Table of Contents
Economics Research International
Volume 2013, Article ID 708604, 12 pages
Research Article

Biofuel Expansion, Fertilizer Use, and GHG Emissions: Unintended Consequences of Mitigation Policies

1Center for Agricultural and Rural Development, Iowa State University, 260 Heady Hall, Ames, IA 50011-1070, USA
2School of Public and Environmental Affairs, Indiana University-Purdue University Indianapolis, BS 4074, 801 W. Michigan Street, Indianapolis, IN 46202, USA
3Universidad ORT Uruguay and Centro de Investigaciones Económicas, Boulevard España 2633, 11300 Montevideo, Uruguay
4Union of Concerned Scientists, 1825 K Street NW, Suite 800, Washington, DC 20006-1232, USA
5U.S. Agency for International Development, 1300 Pennsylvania Avenue NW, Washington, DC 20523, USA
6Department of Economics, Iowa State University, 260 Heady Hall, Ames, IA 50011-1070, USA

Received 7 March 2013; Accepted 29 September 2013

Academic Editor: Silvia Secchi

Copyright © 2013 Amani Elobeid et al. This is an open access article distributed under the Creative Commons Attribution License, which permits unrestricted use, distribution, and reproduction in any medium, provided the original work is properly cited.

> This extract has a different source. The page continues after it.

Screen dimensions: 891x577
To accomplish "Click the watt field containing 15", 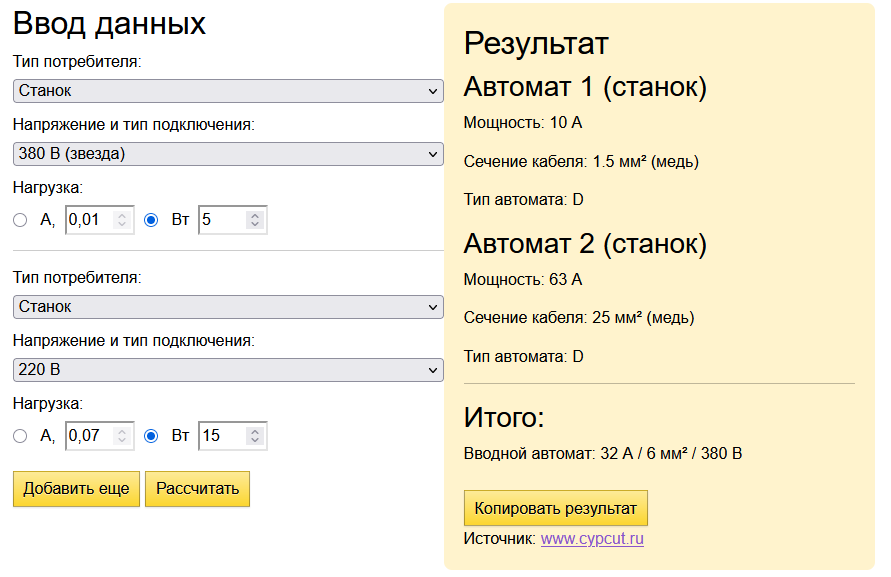I will click(x=232, y=436).
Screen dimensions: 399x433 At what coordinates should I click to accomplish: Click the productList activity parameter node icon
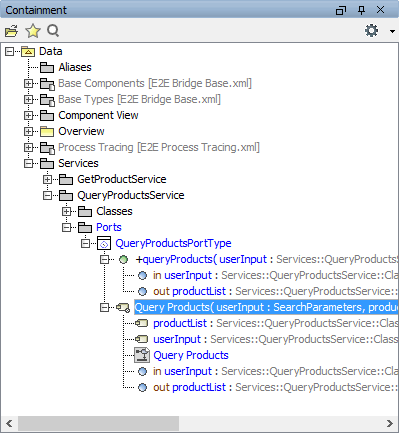[141, 323]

Increased biofuel production has been associated with direct and indirect land-use change, changes in land management practices, and increased application of fertilizers and pesticides. This has resulted in negative environmental consequences in terms of increased carbon emissions, water quality, pollution, and sediment loads, which may offset the pursued environmental benefits of biofuels. This study analyzes two distinct policies aimed at mitigating the negative environmental impacts of increased agricultural production due to biofuel expansion. The first scenario is a fertilizer tax, which results in an increase in the US nitrogen fertilizer price, and the second is a policy-driven reversion of US cropland into forestland (afforestation). Results show that taxing fertilizer reduces US production of nitrogen-intensive crops, but this is partially offset by higher fertilizer use in other countries responding to higher crop prices. In the afforestation scenario, crop production shifts from high-yielding land in the United States to low-yielding land in the rest of the world. Important policy implications are that domestic policy changes implemented by a large producer like the United States can have fairly significant impacts on the aggregate world commodity markets. Also, the law of unintended consequences results in an inadvertent increase in global greenhouse gas emissions.